Rick Gilbrech is now deputy director of John C. Stennis Space Center, Miss. The appointment was effective immediately. Gilbrech had been director of SSC when he became associate administrator for the exploration systems mission directorate. He retired, then returned to NASA and was named associate director at SSC before his recent promotion.

- A signing ceremony for the contract to build a 72,000 square foot state-of-the-art science center near NASA's Stennis Space Center was held recently in Gulfport, Miss. Roy Anderson Corp. will start construction May 1. The center to be located along Interstate 10 near the Louisiana-Mississippi state line is expected to be a big tourist draw. Infinity is designed to highlight the activities at Stennis Space Center and inspire a new generation of scientists and engineers in the fields of earth, ocean and space science.

Over the past couple of weeks there were a number of contracts awarded that are of interest to the Gulf Coast Aerospace Corricor. NASA's Stennis Space Center in south Mississippi awarded a contract to M&D Mechanical Contractors, Inc. of Decatur, Ala., to provide general construction services at the center. The contract value is not to exceed $25 million. … Northrop Grumman System Corp., San Diego, Calif., was awarded a $10 million contract which will provide for additional long-lead funding of two Global Hawk Block 30M systems and two Global Hawk Block 40 systems. Global Hawks are built in part in Moss Point, Miss. … Star Aviation of Mobile, Ala., won a contract to help install wireless Internet systems on 105 planes owned by Alaska Airlines. The work is supposed to be completed by the end of the year. … McDonnell Douglas Corp., St.
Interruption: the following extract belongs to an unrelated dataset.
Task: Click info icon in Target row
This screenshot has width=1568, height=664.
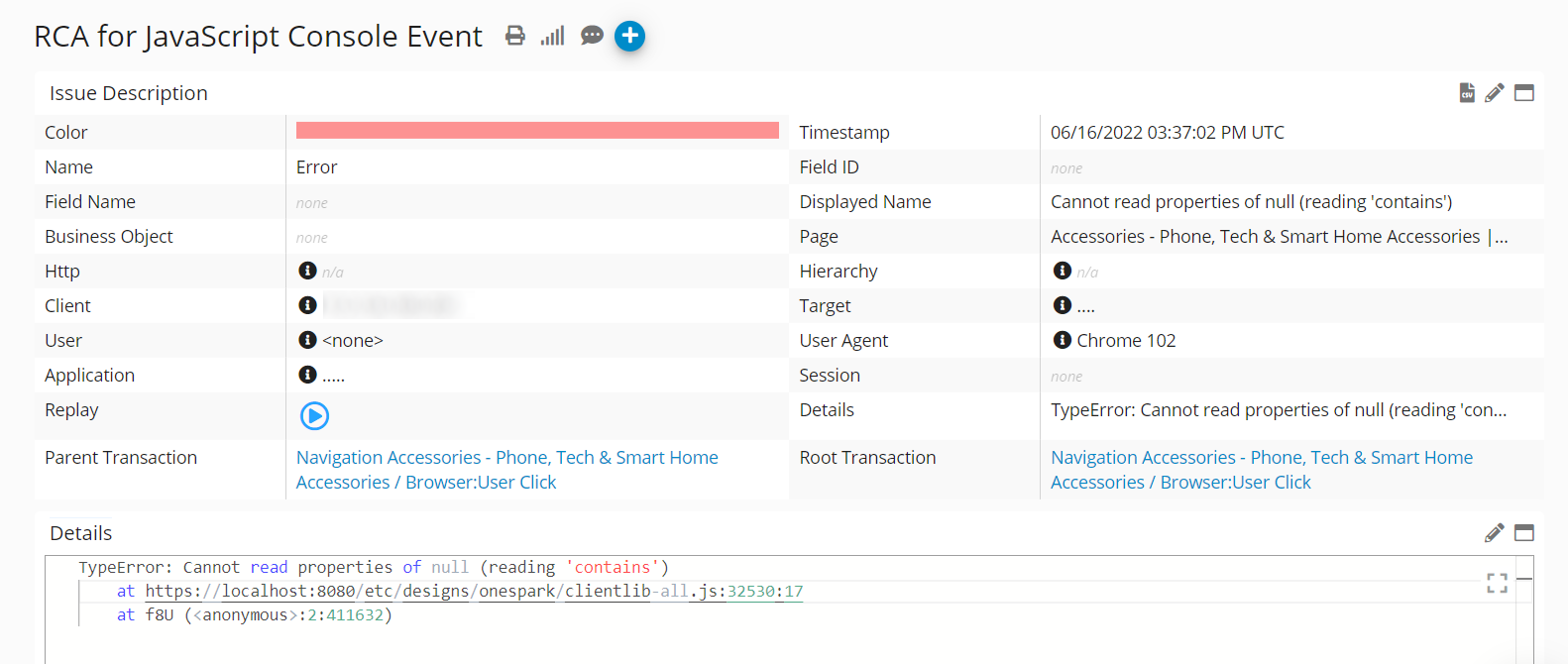Action: tap(1062, 305)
Louis, Mo., was awarded a $10.3 million contract which provided for the purchase of 89 carriage load crew trainers and 356 weapons load crew trainers to support F-16 Block 40/50, F-35, and F-22 integrations and training requirements. 681 ARSS/PK, Eglin Air Force Base, Fla., is the contracting activity. … Gulf Power Co., Pensacola, Fla., was awarded a $5.6 million contract for the construction of Freedom Way substation and transmission line extension, Hurlburt Field, Fla. U.S. Army Corps of Engineers Mobile District, Mobile, Ala., is the contracting activity.